Ivor Caplin, a former Labour Party MP and government minister, was reportedly arrested following a ‘paedophile hunter’ group sting.

The former member of parliament for Hove, who served the constituency from 1997 until 2005, was reportedly arrested on Saturday, according to the Daily Mail.

Footage has been shared on social media of a man who appeared to physically resemble Caplin being detained during a sting by a group of self-proclaimed paedophile hunters, who claimed that the man was seeking to meet with an underage boy.

In a statement, Sussex Police said: “We are aware of footage circulating on social media showing a man in Brighton being detained on suspicion of engaging in online sexual communications with a child.

“Officers can confirm that a local 66-year-old man was arrested on Saturday January 11 and currently remains in custody. This is an ongoing and active investigation.”

(Stored items from a collection)
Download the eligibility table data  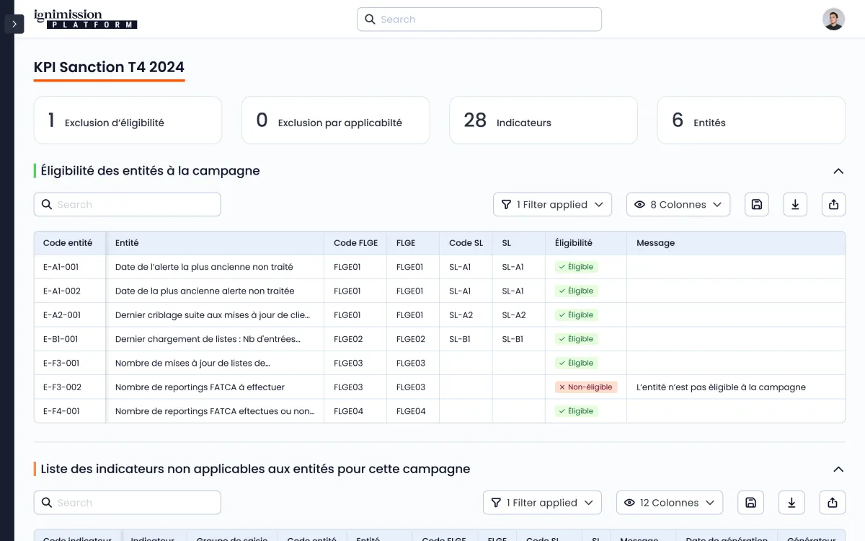click(x=795, y=205)
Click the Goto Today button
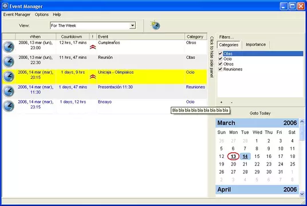The width and height of the screenshot is (307, 206). (260, 113)
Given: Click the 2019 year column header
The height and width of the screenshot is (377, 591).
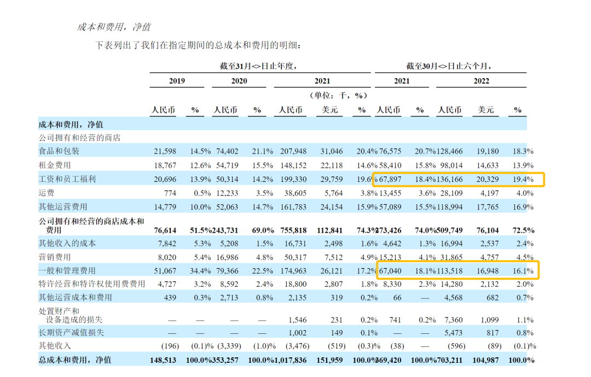Looking at the screenshot, I should click(x=177, y=81).
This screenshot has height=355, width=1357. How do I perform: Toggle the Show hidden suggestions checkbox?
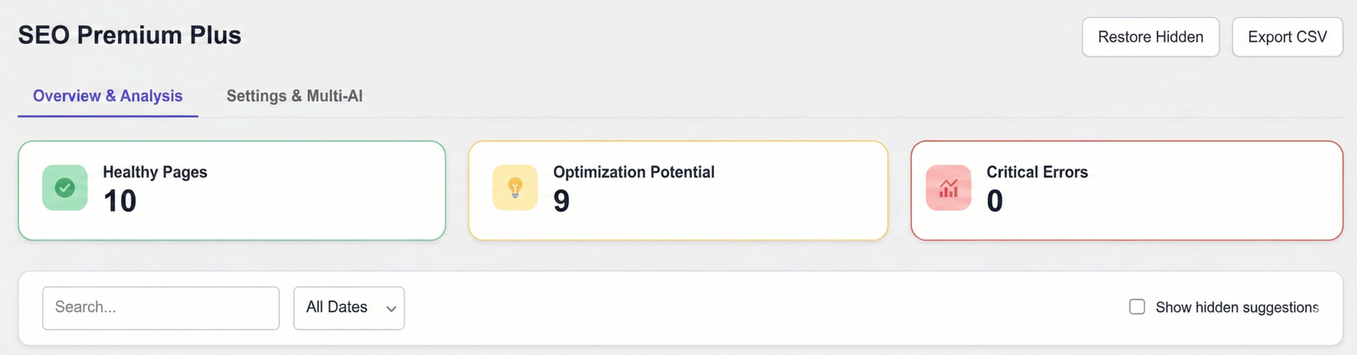coord(1136,307)
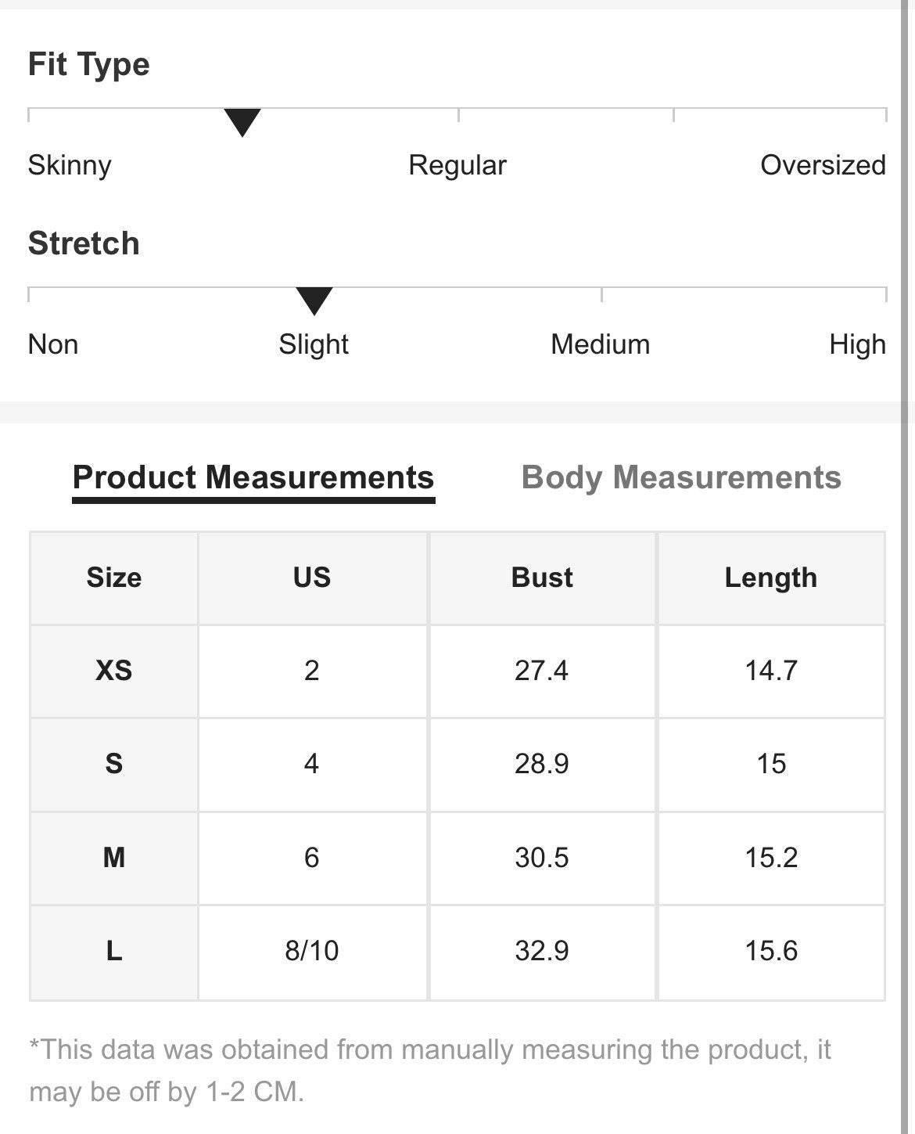This screenshot has width=915, height=1134.
Task: Click the Stretch slider triangle marker
Action: click(314, 301)
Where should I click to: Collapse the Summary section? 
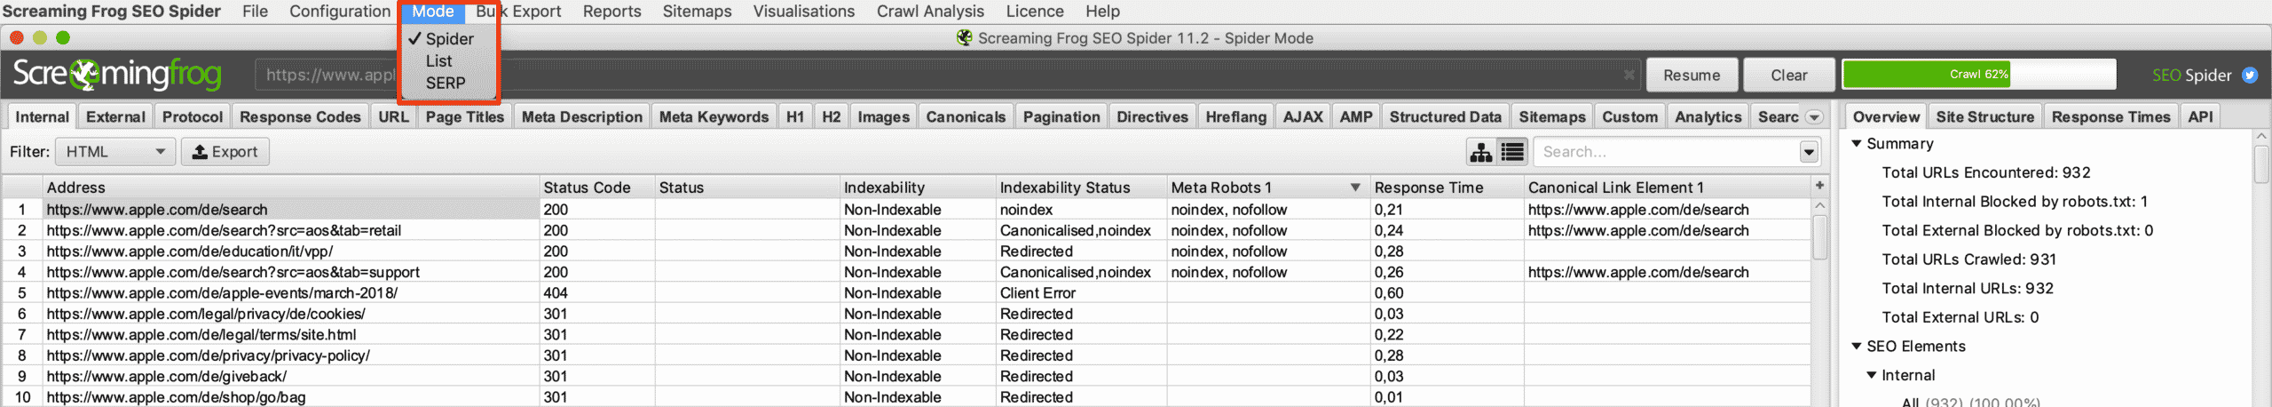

■ SET OF TASKS
[a] According to the police statement in the arrest report, on what suspicion was the man in the footage detained? Answer in one to three sentences.
[b] Reproduce the arrest report between "The former member" and "Saturday, according to the Daily Mail.", inclusive.

■ RESULTS OF THE TASKS
[a] Sussex Police said the man in Brighton was detained on suspicion of engaging in online sexual communications with a child.

[b]
The former member of parliament for Hove, who served the constituency from 1997 until 2005, was reportedly arrested on Saturday, according to the Daily Mail.